Ustão nasce de um sonho. A artista carioca Ayla Tavares relata a aparição de uma vela que queimava ao contrário, uma cena sonhada durante o auge da pandemia de COVID-19 no ano de 2020. A imagem enigmática, que beira o absurdo pela impossibilidade de consumação da vela em seu desafio gravitacional, mostra-se muito recorrente, contudo, em simpatias para desfazer quebrantos, retornando-o ao seu emissor ou anulando-o. Funcionou, em um primeiro instante, como ferramenta de autodefesa contra o caos externo vivenciado naquele momento.

 

O que nasceu como imagem onírica agora toma corpo e rasteja dentro de uma outra casa, fruto de um sonho tão delirante quanto o da artista. Durante a década de 1980, Eva Klabin decide unir colecionismo ao desejo de fundar um acervo público capaz de circunscrever séculos da cultura material humana, do antigo Egito até o início do século XX. Entre Ocidente e Oriente, sua vasta coleção e admirável empreitada dá o tom de um gosto de época fincado nos cânones de uma história da arte eurocêntrica, ainda que aberta a vertentes não europeias em sua radical alteridade. A casa criada com função totalizante adquire na contemporaneidade novas leituras e intervenções, lembrando à Eva que não somos senhores em nosso próprio lar.

 

Resultado da pesquisa guiada ao longo de oito semanas pela coleção, o conjunto que forma Ustão é pautado, em um primeiro momento, pelo interesse da artista em torno do conjunto de candelabros britânicos reunidos na Sala de Jantar, mas que se espalha, logo em seguida, por outros suportes que integram os ambientes. Curiosamente, a atração surge não pelas qualidades estéticas das peças selecionadas, mas pelo mise-en-scène da casa, cujo mínimo arranjo tem como objetivo recriar as condições ideais em que a vida de sua fundadora se desenrolou. Basta apurar os ouvidos, ouriçar o tato, lançar o olhar por detrás do véu do visível: lá estão, mais uma vez, as taças a tilintar, a prataria a arranhar a porcelana branca, o burburinho do arrastrar de cadeiras. E o fogo emana do centro de cada vela, encantando a todos com sua perigosa dança em combustão.

 

Abra novamente os olhos. Cá estamos hoje, arraigados neste cenário. A cera intacta da vela é apenas um dos índices de que o tempo tornou a virar.
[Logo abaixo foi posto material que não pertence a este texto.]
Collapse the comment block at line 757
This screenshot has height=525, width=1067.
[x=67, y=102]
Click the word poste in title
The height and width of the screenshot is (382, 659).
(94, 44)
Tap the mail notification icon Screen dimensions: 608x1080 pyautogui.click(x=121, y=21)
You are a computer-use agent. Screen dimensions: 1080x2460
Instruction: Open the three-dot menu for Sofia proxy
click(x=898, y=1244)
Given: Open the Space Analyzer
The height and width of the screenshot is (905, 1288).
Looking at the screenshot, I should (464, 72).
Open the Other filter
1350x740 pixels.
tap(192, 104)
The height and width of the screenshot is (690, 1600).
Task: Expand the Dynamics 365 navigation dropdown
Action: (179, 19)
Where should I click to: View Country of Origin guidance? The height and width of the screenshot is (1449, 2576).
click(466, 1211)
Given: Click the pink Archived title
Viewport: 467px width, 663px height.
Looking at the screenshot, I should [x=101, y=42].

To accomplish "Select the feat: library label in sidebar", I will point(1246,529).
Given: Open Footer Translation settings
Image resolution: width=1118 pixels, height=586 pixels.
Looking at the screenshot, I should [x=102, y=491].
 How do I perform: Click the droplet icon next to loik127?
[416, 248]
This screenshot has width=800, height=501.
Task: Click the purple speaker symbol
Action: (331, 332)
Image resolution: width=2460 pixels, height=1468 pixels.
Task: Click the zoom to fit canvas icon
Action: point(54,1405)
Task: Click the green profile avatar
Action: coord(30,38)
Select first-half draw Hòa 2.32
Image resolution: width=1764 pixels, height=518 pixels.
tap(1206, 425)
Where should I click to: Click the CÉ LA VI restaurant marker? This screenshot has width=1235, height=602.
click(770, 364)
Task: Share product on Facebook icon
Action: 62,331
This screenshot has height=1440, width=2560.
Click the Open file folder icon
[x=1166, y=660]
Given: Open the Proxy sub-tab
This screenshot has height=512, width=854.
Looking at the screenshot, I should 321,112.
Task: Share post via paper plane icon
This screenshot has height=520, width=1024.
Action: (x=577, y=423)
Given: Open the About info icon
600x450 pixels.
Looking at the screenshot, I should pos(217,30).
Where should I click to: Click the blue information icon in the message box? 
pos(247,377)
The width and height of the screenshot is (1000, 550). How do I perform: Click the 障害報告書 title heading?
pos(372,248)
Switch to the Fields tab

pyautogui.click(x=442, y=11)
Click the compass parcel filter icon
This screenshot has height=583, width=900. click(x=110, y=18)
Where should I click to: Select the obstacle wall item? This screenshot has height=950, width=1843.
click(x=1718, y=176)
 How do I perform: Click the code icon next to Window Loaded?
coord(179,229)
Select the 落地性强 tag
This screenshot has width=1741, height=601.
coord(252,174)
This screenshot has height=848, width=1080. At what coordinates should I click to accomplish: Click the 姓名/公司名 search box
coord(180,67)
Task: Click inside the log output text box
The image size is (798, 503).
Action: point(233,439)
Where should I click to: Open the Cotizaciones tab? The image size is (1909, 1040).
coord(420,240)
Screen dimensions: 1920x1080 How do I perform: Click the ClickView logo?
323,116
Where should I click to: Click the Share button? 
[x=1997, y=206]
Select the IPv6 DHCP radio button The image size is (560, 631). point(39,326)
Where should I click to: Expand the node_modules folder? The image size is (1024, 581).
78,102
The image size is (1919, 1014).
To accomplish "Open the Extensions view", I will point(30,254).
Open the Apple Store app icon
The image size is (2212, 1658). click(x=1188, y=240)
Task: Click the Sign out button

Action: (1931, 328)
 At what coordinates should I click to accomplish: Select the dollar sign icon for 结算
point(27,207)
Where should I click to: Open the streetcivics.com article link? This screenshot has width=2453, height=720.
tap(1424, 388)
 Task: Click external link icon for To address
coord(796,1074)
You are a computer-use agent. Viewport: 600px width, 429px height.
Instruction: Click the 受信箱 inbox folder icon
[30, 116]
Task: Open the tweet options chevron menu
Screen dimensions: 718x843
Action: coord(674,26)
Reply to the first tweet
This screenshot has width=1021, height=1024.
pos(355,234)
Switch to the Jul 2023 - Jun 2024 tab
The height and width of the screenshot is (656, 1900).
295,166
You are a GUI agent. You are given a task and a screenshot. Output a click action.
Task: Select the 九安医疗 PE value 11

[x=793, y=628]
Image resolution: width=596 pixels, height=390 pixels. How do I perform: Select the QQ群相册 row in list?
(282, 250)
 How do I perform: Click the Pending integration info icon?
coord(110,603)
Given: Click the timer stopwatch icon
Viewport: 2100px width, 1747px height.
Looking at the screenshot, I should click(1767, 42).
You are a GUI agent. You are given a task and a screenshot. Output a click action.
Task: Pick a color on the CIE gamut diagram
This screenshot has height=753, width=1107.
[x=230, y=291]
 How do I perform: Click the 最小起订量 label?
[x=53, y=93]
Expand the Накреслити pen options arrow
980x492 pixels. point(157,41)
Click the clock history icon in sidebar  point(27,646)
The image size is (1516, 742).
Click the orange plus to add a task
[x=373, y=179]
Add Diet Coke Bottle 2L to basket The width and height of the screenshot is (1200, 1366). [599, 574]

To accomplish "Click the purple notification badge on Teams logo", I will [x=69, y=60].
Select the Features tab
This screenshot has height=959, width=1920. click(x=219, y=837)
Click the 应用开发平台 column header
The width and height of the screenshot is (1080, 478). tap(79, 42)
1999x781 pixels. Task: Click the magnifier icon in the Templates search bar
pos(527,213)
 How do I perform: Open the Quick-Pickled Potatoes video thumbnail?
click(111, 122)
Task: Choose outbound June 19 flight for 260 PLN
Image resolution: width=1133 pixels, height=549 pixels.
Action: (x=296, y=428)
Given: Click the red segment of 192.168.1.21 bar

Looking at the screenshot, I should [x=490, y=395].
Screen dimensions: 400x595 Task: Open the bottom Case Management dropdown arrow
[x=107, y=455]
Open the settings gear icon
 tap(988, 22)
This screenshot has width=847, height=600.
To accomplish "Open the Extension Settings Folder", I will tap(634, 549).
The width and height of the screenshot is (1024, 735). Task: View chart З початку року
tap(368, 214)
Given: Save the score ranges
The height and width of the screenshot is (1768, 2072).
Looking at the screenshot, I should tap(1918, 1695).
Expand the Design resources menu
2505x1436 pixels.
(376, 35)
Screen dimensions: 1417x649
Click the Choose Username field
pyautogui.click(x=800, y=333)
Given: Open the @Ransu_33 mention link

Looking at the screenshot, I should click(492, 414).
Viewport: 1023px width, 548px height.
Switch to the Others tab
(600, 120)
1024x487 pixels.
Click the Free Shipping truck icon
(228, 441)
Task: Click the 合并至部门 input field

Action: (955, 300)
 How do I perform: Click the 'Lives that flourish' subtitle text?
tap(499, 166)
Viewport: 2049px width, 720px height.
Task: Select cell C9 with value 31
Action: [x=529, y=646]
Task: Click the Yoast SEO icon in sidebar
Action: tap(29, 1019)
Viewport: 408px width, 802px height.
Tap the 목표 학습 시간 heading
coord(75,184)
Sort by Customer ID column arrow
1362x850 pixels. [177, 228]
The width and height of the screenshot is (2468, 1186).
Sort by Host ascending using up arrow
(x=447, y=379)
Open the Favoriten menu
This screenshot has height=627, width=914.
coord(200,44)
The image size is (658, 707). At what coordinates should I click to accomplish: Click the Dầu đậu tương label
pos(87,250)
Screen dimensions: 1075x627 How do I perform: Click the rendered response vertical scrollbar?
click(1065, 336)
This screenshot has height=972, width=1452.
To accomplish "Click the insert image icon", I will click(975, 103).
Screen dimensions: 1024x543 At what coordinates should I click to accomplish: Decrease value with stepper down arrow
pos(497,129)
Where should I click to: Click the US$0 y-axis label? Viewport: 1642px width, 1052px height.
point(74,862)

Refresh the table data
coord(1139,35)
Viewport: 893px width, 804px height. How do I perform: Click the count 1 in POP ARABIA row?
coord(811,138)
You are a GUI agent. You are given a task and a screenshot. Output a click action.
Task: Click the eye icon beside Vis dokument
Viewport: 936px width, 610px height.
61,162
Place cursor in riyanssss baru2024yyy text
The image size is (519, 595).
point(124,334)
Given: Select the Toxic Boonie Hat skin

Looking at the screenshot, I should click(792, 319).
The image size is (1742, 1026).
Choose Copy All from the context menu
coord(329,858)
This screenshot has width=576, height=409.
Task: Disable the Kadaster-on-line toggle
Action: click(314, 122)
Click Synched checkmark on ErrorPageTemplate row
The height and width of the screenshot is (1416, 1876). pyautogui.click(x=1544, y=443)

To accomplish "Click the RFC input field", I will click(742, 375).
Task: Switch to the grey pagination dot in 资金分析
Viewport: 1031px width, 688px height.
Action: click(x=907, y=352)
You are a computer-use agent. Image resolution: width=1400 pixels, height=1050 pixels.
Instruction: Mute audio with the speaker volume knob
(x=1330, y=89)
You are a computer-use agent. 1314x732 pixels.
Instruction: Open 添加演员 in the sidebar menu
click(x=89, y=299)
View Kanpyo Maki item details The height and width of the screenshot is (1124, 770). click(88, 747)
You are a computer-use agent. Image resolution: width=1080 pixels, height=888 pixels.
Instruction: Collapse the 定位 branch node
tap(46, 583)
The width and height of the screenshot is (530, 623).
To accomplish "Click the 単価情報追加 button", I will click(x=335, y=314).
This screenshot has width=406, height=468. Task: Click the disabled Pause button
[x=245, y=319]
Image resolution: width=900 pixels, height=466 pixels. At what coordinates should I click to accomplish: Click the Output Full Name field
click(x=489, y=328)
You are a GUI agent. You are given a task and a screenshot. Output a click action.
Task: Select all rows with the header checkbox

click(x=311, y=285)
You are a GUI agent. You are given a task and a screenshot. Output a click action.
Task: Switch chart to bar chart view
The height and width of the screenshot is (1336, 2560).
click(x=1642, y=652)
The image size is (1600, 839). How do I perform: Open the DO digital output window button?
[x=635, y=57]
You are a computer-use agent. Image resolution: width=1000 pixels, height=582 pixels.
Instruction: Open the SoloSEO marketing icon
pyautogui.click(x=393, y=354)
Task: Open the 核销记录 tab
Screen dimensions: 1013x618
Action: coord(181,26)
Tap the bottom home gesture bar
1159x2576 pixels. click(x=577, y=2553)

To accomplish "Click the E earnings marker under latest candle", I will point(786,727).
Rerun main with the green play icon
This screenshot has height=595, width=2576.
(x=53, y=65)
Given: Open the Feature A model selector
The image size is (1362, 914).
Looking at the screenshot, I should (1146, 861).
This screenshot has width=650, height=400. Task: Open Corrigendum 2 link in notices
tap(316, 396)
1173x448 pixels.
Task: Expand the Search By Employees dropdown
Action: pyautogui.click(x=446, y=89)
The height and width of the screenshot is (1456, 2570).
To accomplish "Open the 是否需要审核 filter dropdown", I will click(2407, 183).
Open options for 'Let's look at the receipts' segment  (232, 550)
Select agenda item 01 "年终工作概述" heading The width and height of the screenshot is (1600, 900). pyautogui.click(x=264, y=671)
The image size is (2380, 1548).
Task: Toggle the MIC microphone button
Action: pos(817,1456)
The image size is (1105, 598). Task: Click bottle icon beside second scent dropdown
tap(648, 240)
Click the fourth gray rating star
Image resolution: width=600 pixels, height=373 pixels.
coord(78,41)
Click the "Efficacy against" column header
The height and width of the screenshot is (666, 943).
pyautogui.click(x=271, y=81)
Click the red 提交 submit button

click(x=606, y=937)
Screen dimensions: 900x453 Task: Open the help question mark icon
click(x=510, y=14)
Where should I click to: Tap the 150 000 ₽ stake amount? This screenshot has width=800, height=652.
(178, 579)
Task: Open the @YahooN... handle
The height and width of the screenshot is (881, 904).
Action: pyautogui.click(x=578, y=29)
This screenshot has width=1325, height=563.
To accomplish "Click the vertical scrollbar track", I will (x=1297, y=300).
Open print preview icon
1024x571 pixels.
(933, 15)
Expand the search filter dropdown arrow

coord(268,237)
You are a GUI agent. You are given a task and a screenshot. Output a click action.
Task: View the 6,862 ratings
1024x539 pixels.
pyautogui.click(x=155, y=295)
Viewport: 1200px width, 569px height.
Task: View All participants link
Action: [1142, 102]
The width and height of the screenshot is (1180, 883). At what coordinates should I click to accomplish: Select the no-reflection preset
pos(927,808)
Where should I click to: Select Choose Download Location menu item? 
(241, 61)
Cristalizou-se. Como seguir o rastro da fumaça quando nem mesmo o pavio indica a sua possibilidade?

 

A montagem aqui apresentada de Ustão, série iniciada em 2022 por Ayla, adquire novas incursões fundadas no desejo de investigar o fogo em sua condição ritualística. As primeiras aparições tomam vida em peças de grandes dimensões produzidas em cerâmica cozida e esmaltada na cor branca. Sua base surge em forma expansiva e circular, enquanto o caminho que leva às pontas torna-se gradativamente tortuoso. A mutação ocorre com o surgimento de tentáculos curvilíneos cujas extremidades se transmutam uma segunda vez, agora em materialidade: a cerâmica dá lugar à cera pálida, de onde se projetam velas voltadas para os lados ou levemente para baixo. Erguidos em finas estruturas de aço, parecem levitar, em franca contradição ao seu peso aparente. Suas formas subsequentes, comissionadas a convite deste programa, dispensam a estrutura e materializam-se em configurações de médio a pequeno porte, traçando uma semelhança visual mais direta com os candelabros. Como efeito, as velas inclinadas perturbam a montagem original da casa, já que cada peça ocupa a posição de candelabro pertencente à coleção. A artista opera, portanto, a metamorfose de todos os objetos de caráter funcional que sustentam velas a serviço da irrupção de outras narrativas.

 

Somada à estranheza dos deslocamentos, gavetas se abrem deixando entrever na penumbra um outro imaginário. Em seu interior, placas brancas carregam formas e ranhuras que evocam uma nova malha espaço-temporal. Acima de arabescos, pequenas janelas emergem, revelando desenhos de esculturas que compõem a série Ustão. Ora acesas, ora apagadas. Vistas de cima, as composições aludem a mapas cujas janelas pinçam, aqui e acolá, o vislumbre da forma. Tratam-se de chamadas de volta para o sonho; talvez o mesmo que içara Ustão à vida. Por vezes lido como terra, outras como mar, o último plano aponta tanto para a relação arqueológica cultivada pela artista, que traça uma genealogia direta com os objetos usualmente encontrados em expedições científicas – em suma, peças esculpidas em cerâmica, cuja numerosa recorrência as identificam como o "objeto eterno" – quanto para sua prática de modelagem extremamente intuitiva e primária, sugerindo uma memória arcaica do corpo com a matéria em questão. Os mesmos arabescos, entretanto, se pensados como imagem abstrata do fluxo do inconsciente, distanciam Ayla do arquétipo do arqueólogo e a consagram como uma conjuradora. O limiar entre as duas figuras se dilui, porém, na análise da raiz etimológica das palavras: arché, termo grego surgido no período pré-socrático, designa a substância originária, fundadora de um sistema. Dentro dessa leitura, a prática de Ayla revira o solo em busca do sonho como ponto inicial, como instaurador de mundos cuja impossibilidade de compreensão lógica funda a ordem. Faz-se aqui o seu quebra-feitiço.

 

Buscando trazer o acervo como o norteador da pesquisa em que esta individual se origina, duas peças são destacadas em virtude de sua relação direta com o fogo. Erguendo-se ao centro da Sala Renascença, o Grou tailandês, produzido no século XIX em bronze fundido, empina sua cauda cheia e comprida, cujo formato e ondulação lembram uma chama. Símbolo de longevidade para o Budismo Tibetano, a ave tinha como função transportar almas até o paraíso. Já na Sala Chinesa, uma escultura de data desconhecida, também em bronze e oriunda da China, figura o Maitreya em seu estado de iluminação, envolto por um portal em chamas que o confirma como o futuro Buda. Ambas demarcam o início e o fim do percurso dentro da individual da artista, fazendo surgir, senão o próprio fogo em presença, seu rastro.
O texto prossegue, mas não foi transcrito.